• **To do**: Without the pictures, print the lines from the one holding "Where should I" through the last line below, both included, exactly as they stand.

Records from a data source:
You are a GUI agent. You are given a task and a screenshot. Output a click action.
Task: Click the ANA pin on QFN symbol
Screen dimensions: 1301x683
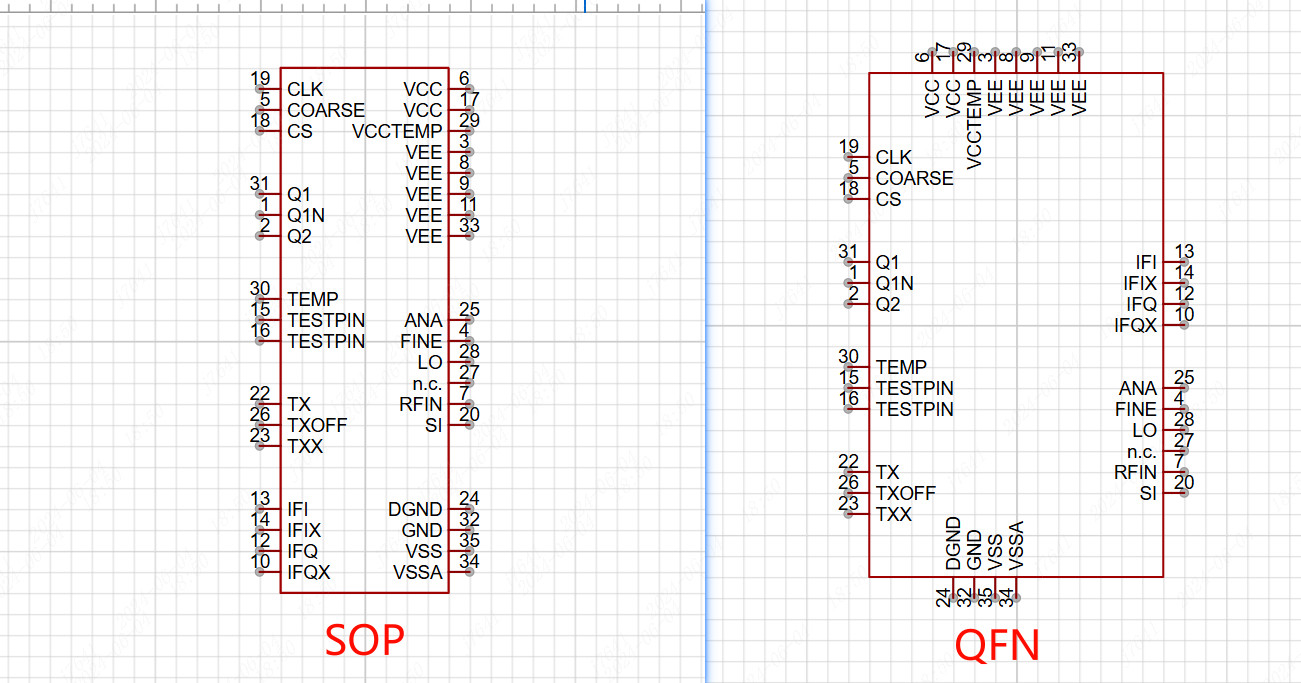1137,389

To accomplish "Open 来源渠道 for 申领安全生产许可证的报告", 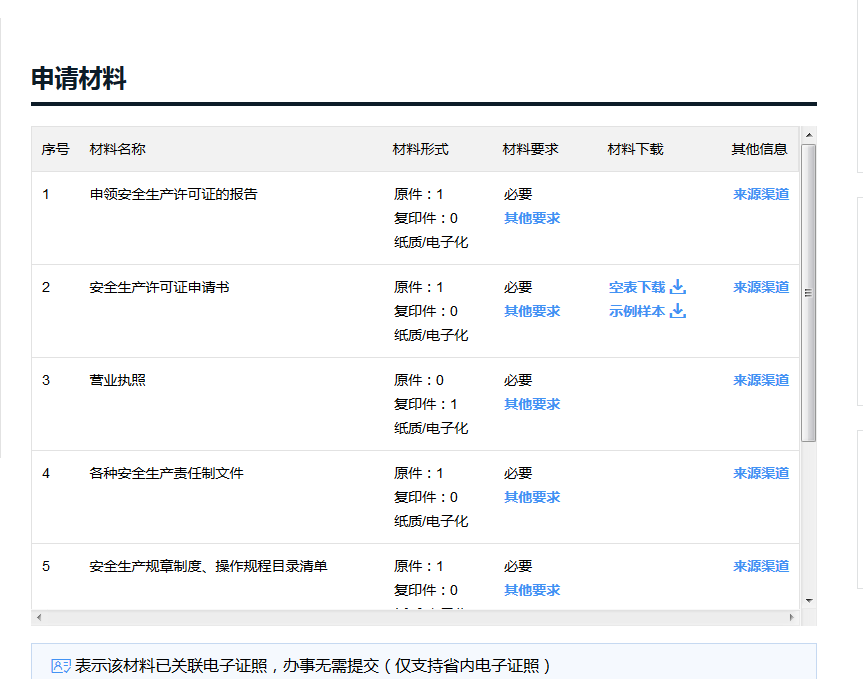I will click(761, 194).
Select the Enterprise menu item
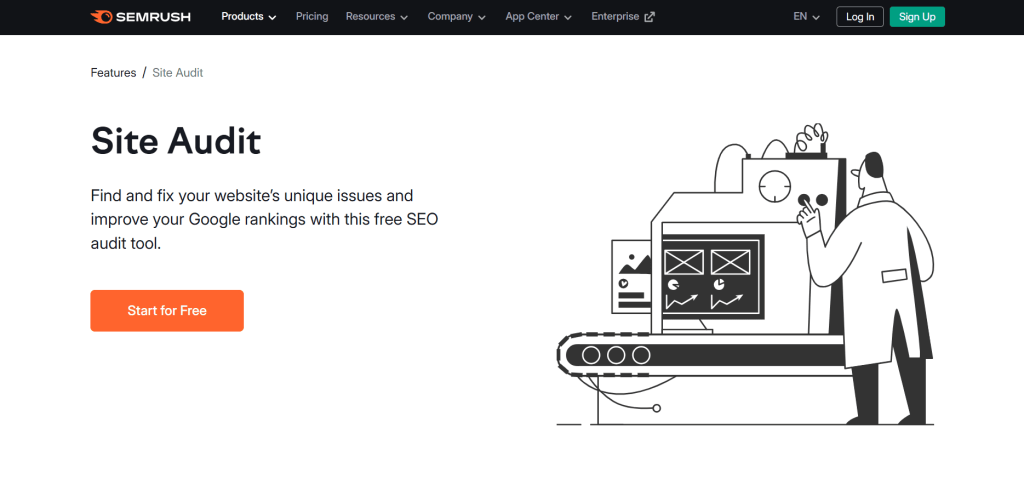1024x479 pixels. click(x=615, y=17)
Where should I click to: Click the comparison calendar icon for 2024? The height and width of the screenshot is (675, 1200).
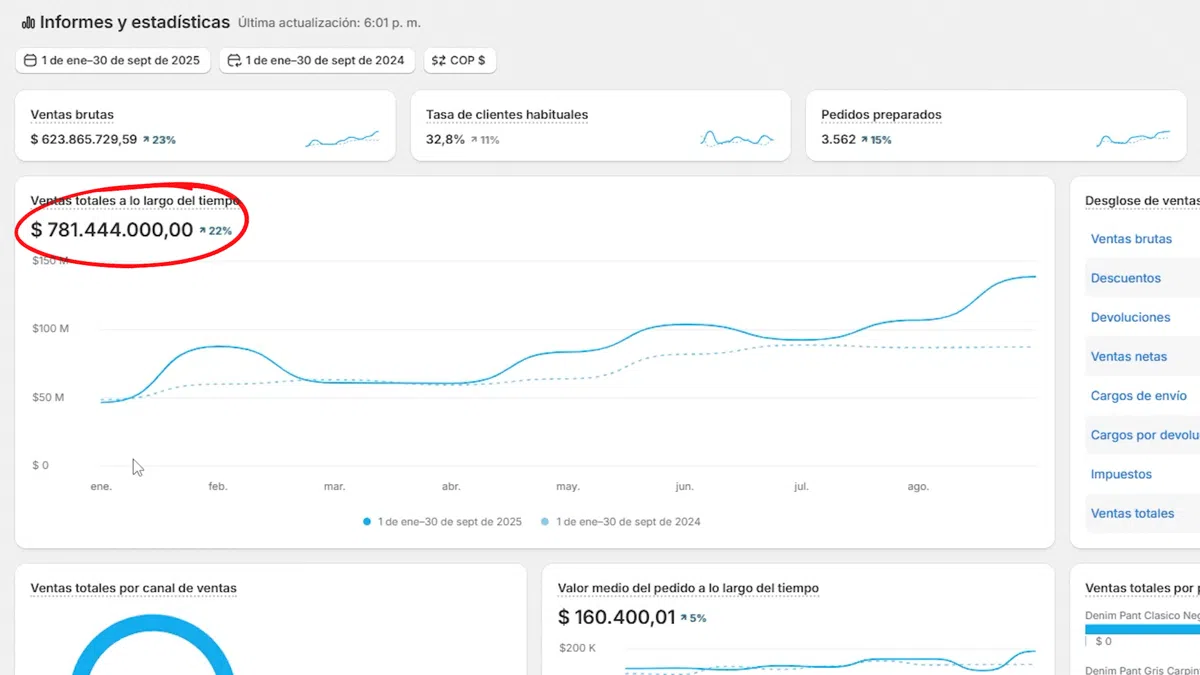234,60
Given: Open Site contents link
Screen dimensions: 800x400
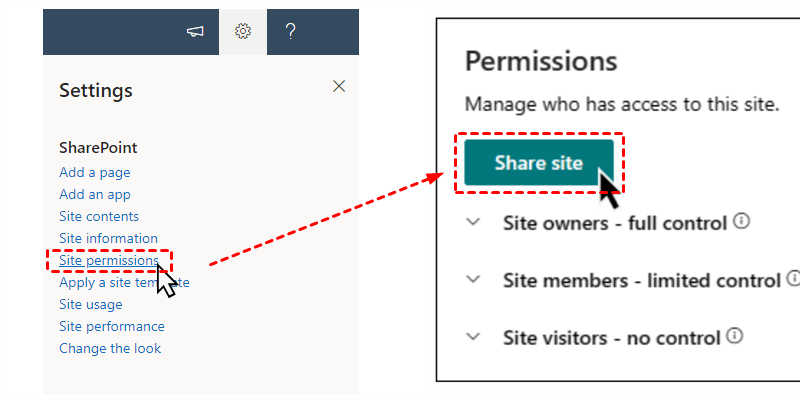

• **Exercise response**:
Where should I click to: Click the comparison calendar icon for 2024? The height and width of the screenshot is (675, 1200).
234,60
Given: Open Site contents link
Screen dimensions: 800x400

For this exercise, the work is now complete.